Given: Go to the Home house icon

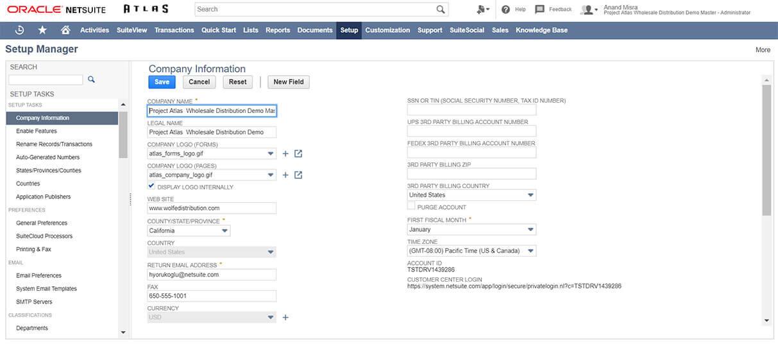Looking at the screenshot, I should point(65,30).
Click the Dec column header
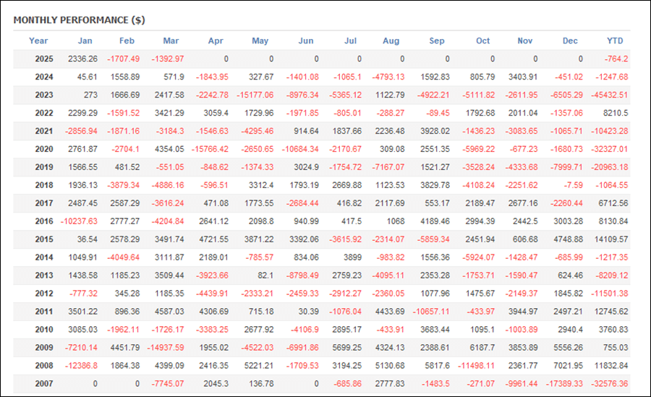The width and height of the screenshot is (651, 397). click(x=570, y=40)
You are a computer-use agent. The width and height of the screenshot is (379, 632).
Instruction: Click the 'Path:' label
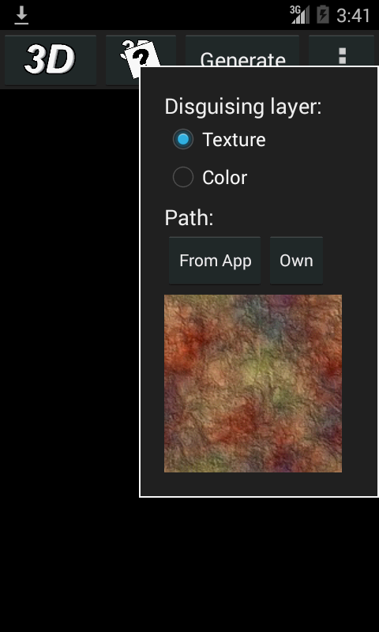[x=189, y=218]
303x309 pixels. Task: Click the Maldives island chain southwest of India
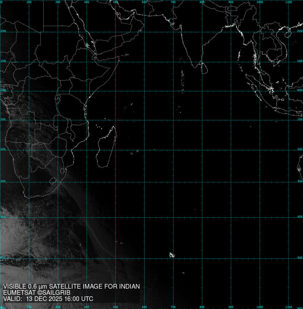pyautogui.click(x=182, y=74)
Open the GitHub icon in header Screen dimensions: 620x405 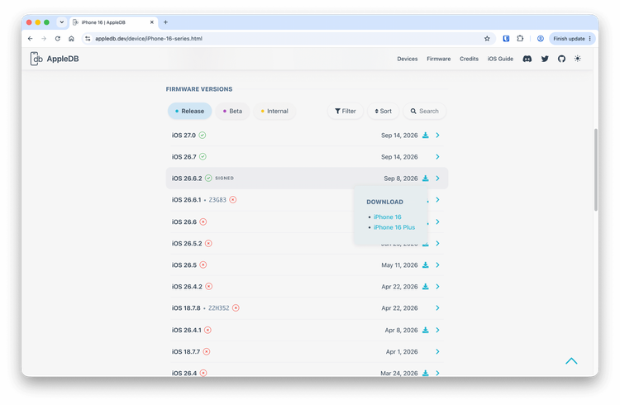(561, 59)
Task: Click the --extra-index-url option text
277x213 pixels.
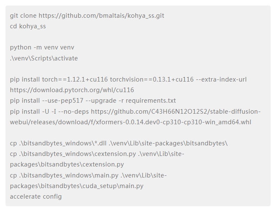Action: click(x=221, y=79)
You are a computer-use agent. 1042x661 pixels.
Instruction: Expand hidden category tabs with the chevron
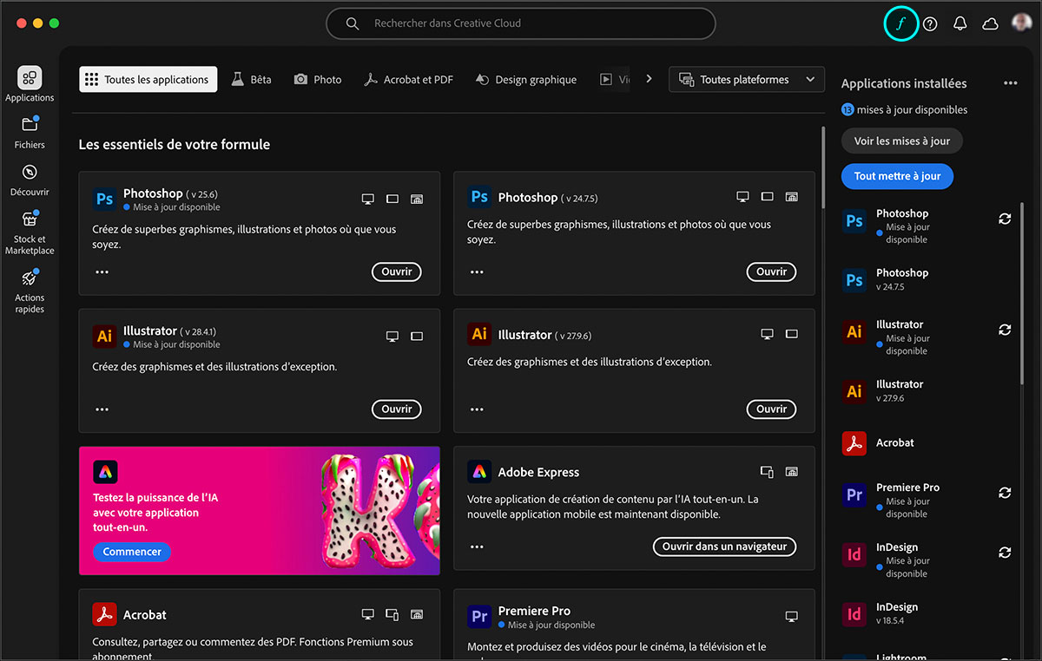point(649,78)
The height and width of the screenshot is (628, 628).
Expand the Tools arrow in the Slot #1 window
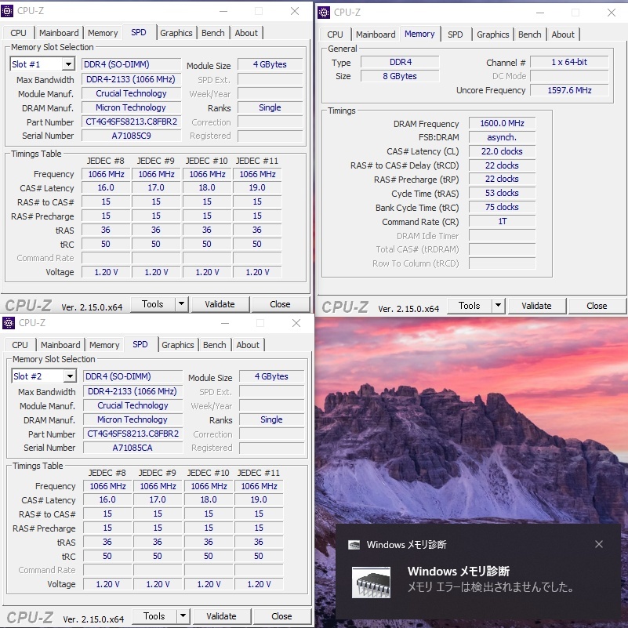click(181, 304)
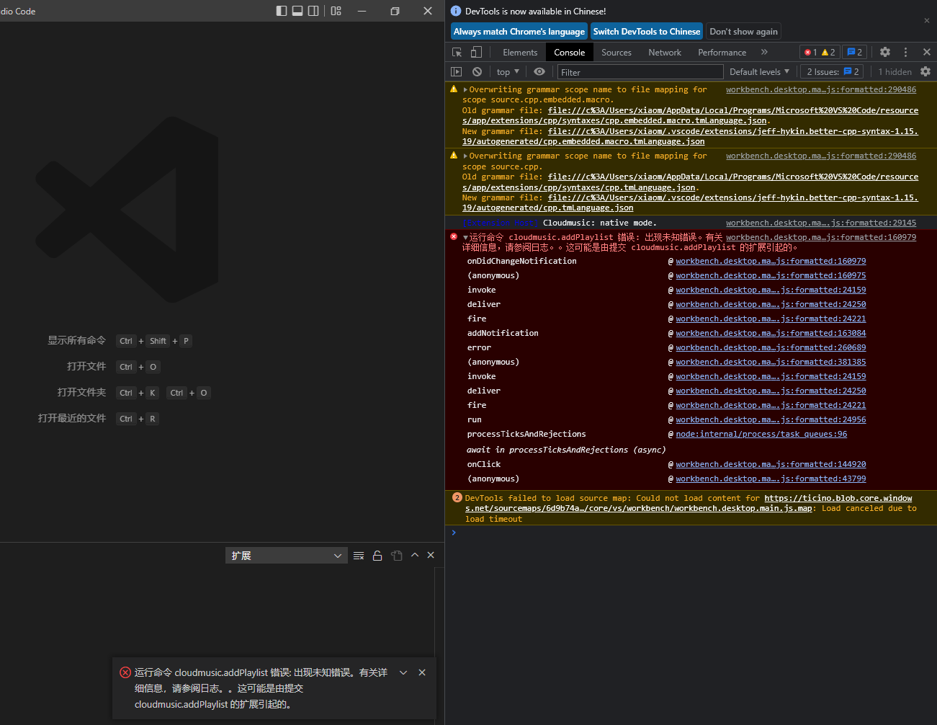This screenshot has width=937, height=725.
Task: Switch to the Network tab
Action: (664, 52)
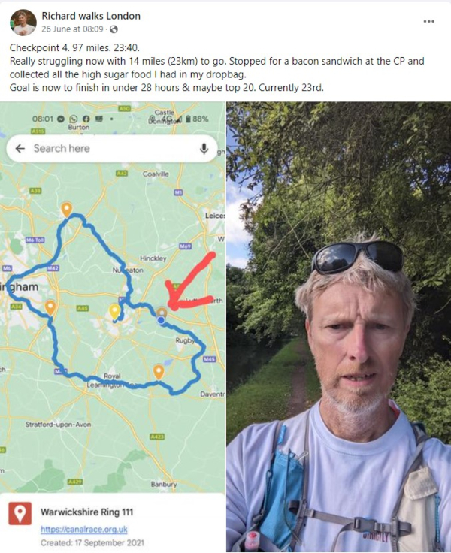The height and width of the screenshot is (553, 451).
Task: Click into the Search here field
Action: [x=111, y=149]
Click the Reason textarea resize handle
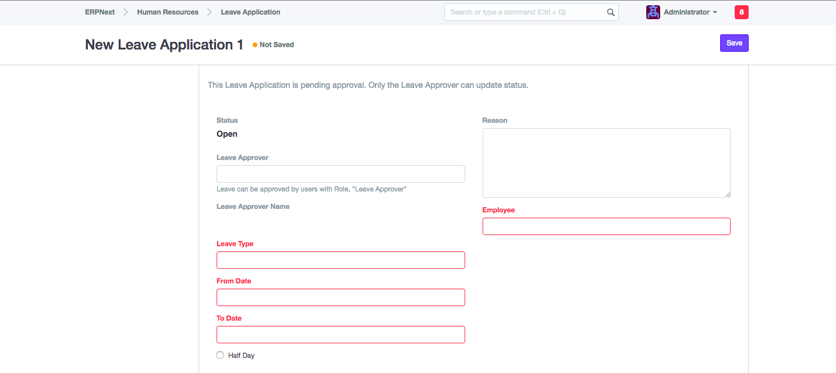The image size is (836, 373). pos(727,194)
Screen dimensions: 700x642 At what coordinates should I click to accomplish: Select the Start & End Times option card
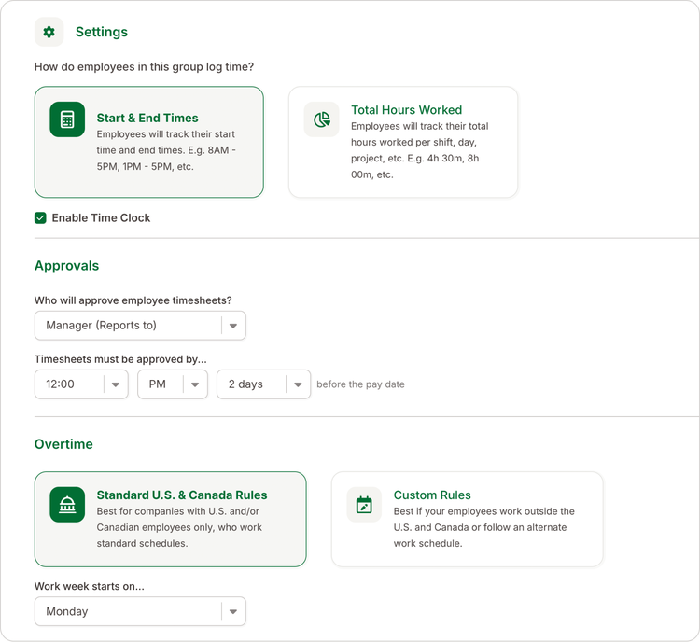149,142
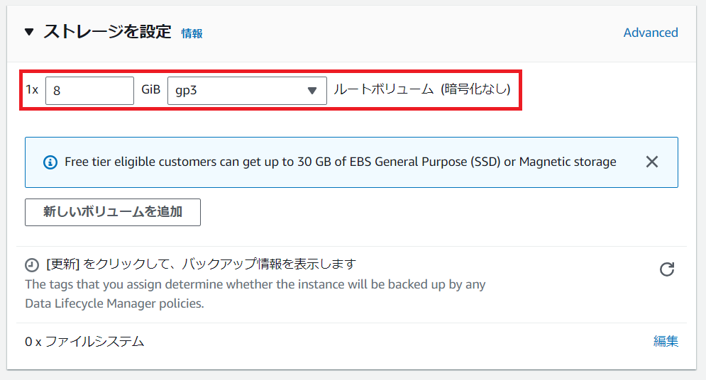The width and height of the screenshot is (706, 380).
Task: Click the GiB unit label
Action: click(x=150, y=91)
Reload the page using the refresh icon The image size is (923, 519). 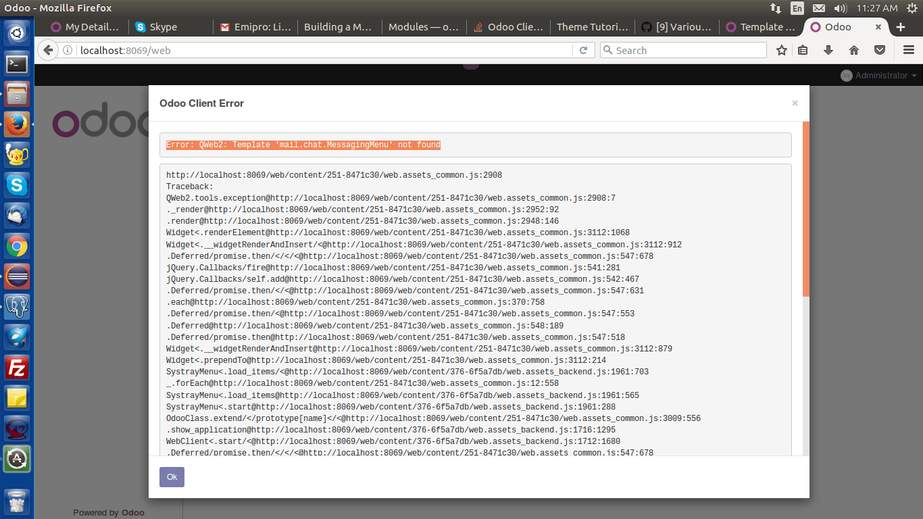(583, 50)
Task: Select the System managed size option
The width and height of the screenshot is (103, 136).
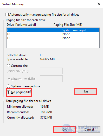Action: 8,86
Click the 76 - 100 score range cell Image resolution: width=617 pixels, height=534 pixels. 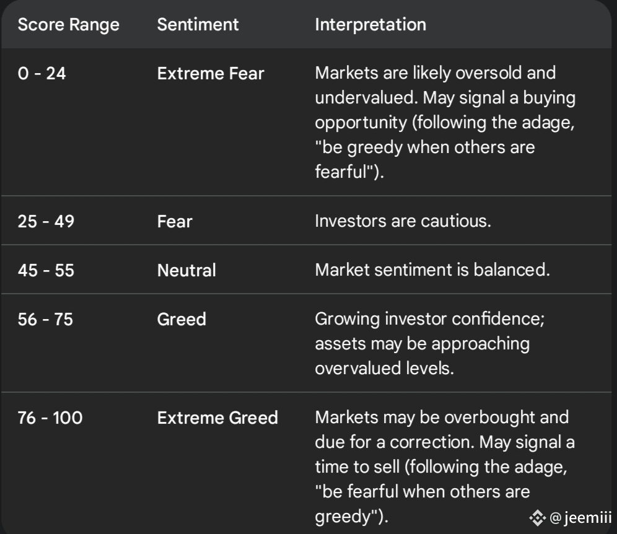[x=50, y=418]
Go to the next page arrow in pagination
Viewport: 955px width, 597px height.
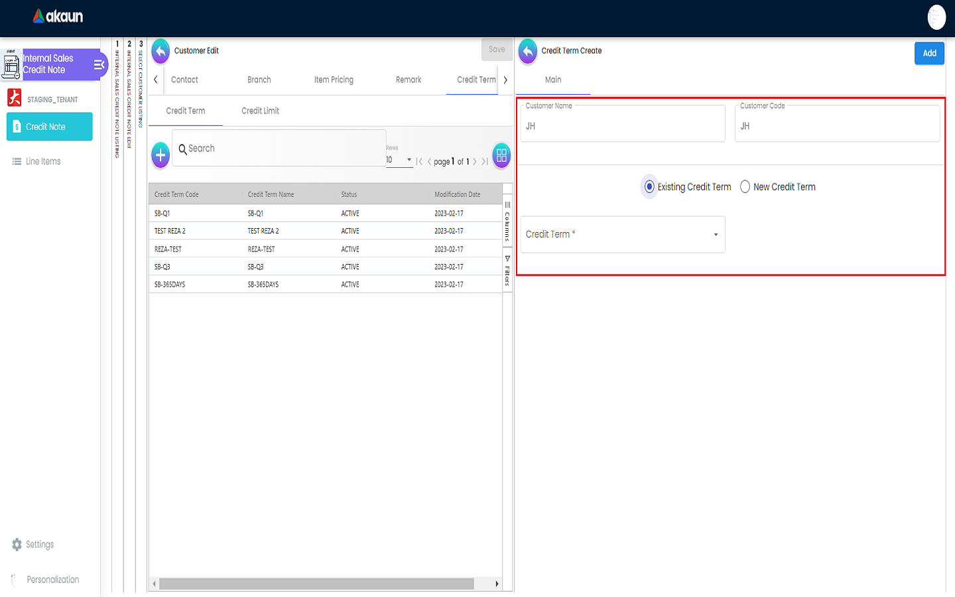click(x=475, y=162)
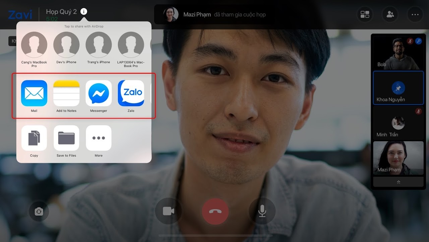Select Add to Notes icon

pos(66,93)
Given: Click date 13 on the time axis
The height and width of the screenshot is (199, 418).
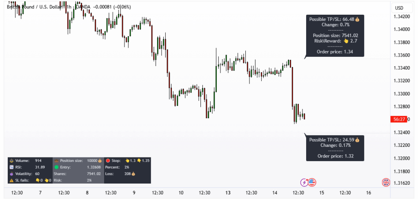Looking at the screenshot, I should click(228, 193).
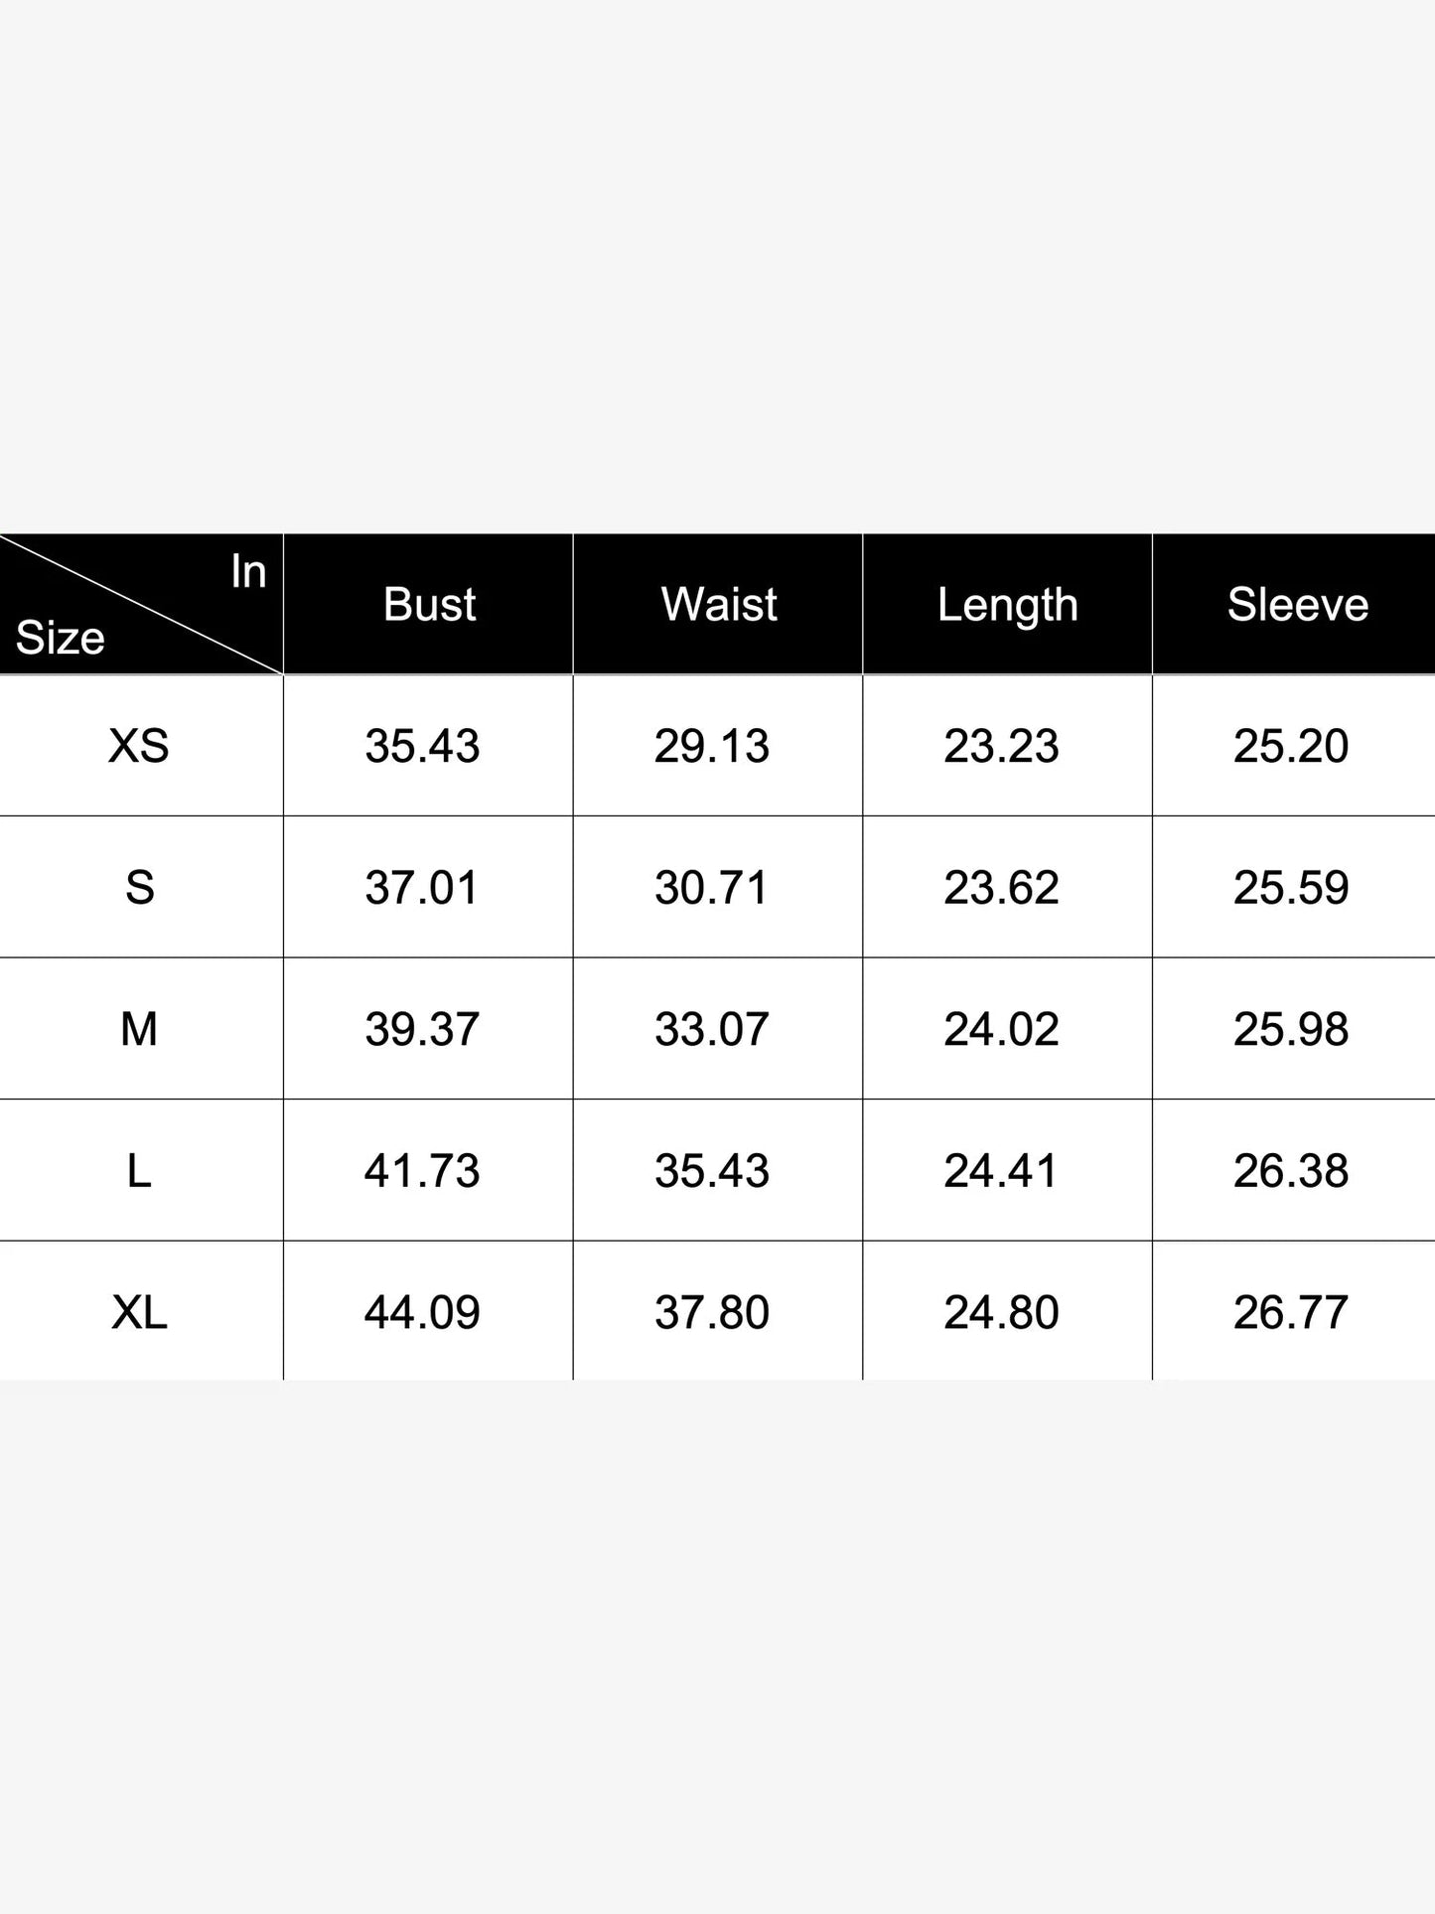Click the Sleeve column header
This screenshot has width=1435, height=1914.
pyautogui.click(x=1298, y=604)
==================================================
Reproduce word for word the lines beginning with the one that contains "Go to the next page arrow in pagination" and continuing through the end of the records, leaving the pictures out.

Go to the next page arrow in pagination
Viewport: 955px width, 597px height.
click(x=475, y=162)
Select Add to Notes icon

pos(66,93)
Given: Click date 13 on the time axis
The height and width of the screenshot is (199, 418).
Looking at the screenshot, I should click(228, 193).
Click the Sleeve column header
This screenshot has width=1435, height=1914.
pyautogui.click(x=1298, y=604)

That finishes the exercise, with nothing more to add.